> [The problem]
Would you please copy each line of the listing that mentions "will"?

> [Data for this exercise]

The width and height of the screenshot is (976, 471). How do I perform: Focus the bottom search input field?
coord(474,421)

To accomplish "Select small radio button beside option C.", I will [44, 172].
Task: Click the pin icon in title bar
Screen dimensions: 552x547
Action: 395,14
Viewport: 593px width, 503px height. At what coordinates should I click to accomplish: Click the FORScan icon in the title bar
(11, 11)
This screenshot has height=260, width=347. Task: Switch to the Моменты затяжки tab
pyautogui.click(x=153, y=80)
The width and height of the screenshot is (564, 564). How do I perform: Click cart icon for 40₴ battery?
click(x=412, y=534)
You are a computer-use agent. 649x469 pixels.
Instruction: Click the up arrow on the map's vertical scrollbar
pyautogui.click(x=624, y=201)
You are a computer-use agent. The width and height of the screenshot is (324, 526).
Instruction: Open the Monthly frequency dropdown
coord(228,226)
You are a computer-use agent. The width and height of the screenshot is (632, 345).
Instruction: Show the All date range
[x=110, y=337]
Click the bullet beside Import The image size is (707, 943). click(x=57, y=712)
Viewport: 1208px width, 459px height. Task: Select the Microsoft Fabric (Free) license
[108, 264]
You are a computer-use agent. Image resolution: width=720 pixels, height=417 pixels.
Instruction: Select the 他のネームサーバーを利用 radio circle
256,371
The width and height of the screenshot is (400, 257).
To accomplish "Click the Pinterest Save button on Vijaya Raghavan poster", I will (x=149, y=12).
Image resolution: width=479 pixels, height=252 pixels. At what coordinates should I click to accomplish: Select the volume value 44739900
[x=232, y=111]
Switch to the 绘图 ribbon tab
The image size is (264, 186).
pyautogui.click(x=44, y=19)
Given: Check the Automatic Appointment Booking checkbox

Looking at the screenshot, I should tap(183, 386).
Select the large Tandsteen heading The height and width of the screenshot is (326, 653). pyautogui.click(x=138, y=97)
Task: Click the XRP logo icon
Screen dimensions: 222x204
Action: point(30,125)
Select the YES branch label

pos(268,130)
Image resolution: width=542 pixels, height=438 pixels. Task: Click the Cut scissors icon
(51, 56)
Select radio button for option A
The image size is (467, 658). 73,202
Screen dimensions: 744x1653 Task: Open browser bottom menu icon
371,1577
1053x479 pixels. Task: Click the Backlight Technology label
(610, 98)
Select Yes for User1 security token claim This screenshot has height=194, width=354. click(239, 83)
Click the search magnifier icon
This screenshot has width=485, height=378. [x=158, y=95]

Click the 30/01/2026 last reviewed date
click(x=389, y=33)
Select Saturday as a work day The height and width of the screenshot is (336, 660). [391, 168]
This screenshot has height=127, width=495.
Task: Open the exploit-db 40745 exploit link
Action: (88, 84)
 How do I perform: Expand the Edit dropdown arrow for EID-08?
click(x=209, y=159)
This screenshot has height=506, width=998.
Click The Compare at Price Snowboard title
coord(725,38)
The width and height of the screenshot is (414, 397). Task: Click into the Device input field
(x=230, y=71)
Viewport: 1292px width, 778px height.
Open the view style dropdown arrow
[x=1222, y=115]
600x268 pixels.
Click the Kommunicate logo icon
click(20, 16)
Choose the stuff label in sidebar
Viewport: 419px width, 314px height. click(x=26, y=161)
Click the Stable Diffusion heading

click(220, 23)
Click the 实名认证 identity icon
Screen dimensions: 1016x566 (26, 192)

> [Exercise answer]
To accomplish "Select small radio button beside option C.", I will [44, 172].
To accomplish "Click the Pinterest Save button on Vijaya Raghavan poster", I will (x=149, y=12).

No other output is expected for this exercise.